PROVIDED DATA

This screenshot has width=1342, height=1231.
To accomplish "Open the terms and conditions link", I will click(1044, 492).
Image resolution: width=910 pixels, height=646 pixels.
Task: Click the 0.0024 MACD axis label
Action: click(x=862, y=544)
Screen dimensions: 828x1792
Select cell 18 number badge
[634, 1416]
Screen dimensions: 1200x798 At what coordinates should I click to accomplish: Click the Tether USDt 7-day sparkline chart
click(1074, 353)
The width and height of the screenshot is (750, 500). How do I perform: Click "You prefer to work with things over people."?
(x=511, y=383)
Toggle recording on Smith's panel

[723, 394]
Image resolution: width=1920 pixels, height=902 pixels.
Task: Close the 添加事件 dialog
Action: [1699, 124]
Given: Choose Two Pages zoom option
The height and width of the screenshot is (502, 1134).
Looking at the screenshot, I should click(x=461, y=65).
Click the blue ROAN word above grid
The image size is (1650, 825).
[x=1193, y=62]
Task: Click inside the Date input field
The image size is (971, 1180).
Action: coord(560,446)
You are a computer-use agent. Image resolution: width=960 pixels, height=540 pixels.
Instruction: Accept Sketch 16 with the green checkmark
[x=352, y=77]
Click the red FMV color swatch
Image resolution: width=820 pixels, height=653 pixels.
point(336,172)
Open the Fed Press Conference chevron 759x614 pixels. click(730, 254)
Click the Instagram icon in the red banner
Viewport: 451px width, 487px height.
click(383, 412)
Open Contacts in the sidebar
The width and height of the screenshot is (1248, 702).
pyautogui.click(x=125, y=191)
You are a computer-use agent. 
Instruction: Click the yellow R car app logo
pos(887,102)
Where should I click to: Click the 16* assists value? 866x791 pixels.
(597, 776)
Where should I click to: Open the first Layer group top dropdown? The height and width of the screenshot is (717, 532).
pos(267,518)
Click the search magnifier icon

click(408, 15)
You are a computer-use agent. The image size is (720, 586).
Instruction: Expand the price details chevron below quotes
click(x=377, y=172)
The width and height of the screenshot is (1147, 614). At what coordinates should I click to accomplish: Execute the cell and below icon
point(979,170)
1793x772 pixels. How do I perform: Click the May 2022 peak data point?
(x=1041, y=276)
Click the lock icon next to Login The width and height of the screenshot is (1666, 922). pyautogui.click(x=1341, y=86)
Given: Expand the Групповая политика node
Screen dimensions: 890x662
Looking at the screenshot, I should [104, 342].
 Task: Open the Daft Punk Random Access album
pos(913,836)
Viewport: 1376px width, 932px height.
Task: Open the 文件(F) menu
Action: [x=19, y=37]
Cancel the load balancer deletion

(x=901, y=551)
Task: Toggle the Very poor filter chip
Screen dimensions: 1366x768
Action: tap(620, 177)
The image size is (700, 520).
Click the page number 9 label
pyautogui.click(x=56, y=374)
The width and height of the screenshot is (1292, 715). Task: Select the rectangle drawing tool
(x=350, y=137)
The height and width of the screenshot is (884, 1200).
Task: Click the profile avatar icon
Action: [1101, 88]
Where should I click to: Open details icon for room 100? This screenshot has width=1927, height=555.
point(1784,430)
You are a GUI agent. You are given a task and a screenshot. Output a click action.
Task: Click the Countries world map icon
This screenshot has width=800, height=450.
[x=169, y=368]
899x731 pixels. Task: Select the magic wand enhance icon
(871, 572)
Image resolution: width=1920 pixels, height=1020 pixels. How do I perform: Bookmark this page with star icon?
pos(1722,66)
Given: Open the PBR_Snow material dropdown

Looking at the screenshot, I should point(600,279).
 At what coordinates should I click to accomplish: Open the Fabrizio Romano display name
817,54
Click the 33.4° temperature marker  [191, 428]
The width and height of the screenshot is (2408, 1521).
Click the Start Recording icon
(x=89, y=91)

WORK INSTRUCTIONS
Every line of the material above must be set down again exactly.

SOLUTION TO THIS EXERCISE
This screenshot has width=1342, height=1231.
To accomplish "Open the terms and conditions link", I will click(1044, 492).
Image resolution: width=910 pixels, height=646 pixels.
Task: Click the 0.0024 MACD axis label
Action: click(x=862, y=544)
Screen dimensions: 828x1792
Select cell 18 number badge
[634, 1416]
Screen dimensions: 1200x798 At what coordinates should I click to accomplish: Click the Tether USDt 7-day sparkline chart
click(1074, 353)
The width and height of the screenshot is (750, 500). How do I perform: Click "You prefer to work with things over people."?
(x=511, y=383)
Toggle recording on Smith's panel

[723, 394]
Image resolution: width=1920 pixels, height=902 pixels.
Task: Close the 添加事件 dialog
Action: [1699, 124]
Given: Choose Two Pages zoom option
The height and width of the screenshot is (502, 1134).
Looking at the screenshot, I should click(x=461, y=65).
Click the blue ROAN word above grid
The image size is (1650, 825).
[x=1193, y=62]
Task: Click inside the Date input field
The image size is (971, 1180).
Action: coord(560,446)
You are a computer-use agent. Image resolution: width=960 pixels, height=540 pixels.
Instruction: Accept Sketch 16 with the green checkmark
[x=352, y=77]
Click the red FMV color swatch
Image resolution: width=820 pixels, height=653 pixels.
point(336,172)
Open the Fed Press Conference chevron 759x614 pixels. click(730, 254)
Click the Instagram icon in the red banner
Viewport: 451px width, 487px height.
click(383, 412)
Open Contacts in the sidebar
The width and height of the screenshot is (1248, 702).
pyautogui.click(x=125, y=191)
You are a computer-use agent. 
Instruction: Click the yellow R car app logo
pos(887,102)
Where should I click to: Click the 16* assists value? 866x791 pixels.
(597, 776)
Where should I click to: Open the first Layer group top dropdown? The height and width of the screenshot is (717, 532).
pos(267,518)
Click the search magnifier icon

click(408, 15)
You are a computer-use agent. The image size is (720, 586).
Instruction: Expand the price details chevron below quotes
click(x=377, y=172)
The width and height of the screenshot is (1147, 614). At what coordinates should I click to accomplish: Execute the cell and below icon
point(979,170)
1793x772 pixels. How do I perform: Click the May 2022 peak data point?
(x=1041, y=276)
Click the lock icon next to Login The width and height of the screenshot is (1666, 922). pyautogui.click(x=1341, y=86)
Given: Expand the Групповая политика node
Screen dimensions: 890x662
Looking at the screenshot, I should [104, 342].
 Task: Open the Daft Punk Random Access album
pos(913,836)
Viewport: 1376px width, 932px height.
Task: Open the 文件(F) menu
Action: [x=19, y=37]
Cancel the load balancer deletion

(x=901, y=551)
Task: Toggle the Very poor filter chip
Screen dimensions: 1366x768
Action: tap(620, 177)
The image size is (700, 520).
Click the page number 9 label
pyautogui.click(x=56, y=374)
The width and height of the screenshot is (1292, 715). Task: Select the rectangle drawing tool
(x=350, y=137)
The height and width of the screenshot is (884, 1200).
Task: Click the profile avatar icon
Action: [1101, 88]
Where should I click to: Open details icon for room 100? This screenshot has width=1927, height=555.
point(1784,430)
You are a GUI agent. You are given a task and a screenshot. Output a click action.
Task: Click the Countries world map icon
This screenshot has width=800, height=450.
[x=169, y=368]
899x731 pixels. Task: Select the magic wand enhance icon
(871, 572)
Image resolution: width=1920 pixels, height=1020 pixels. How do I perform: Bookmark this page with star icon?
pos(1722,66)
Given: Open the PBR_Snow material dropdown

Looking at the screenshot, I should point(600,279).
 At what coordinates should I click to accomplish: Open the Fabrizio Romano display name
817,54
Click the 33.4° temperature marker  [191, 428]
The width and height of the screenshot is (2408, 1521).
Click the Start Recording icon
(x=89, y=91)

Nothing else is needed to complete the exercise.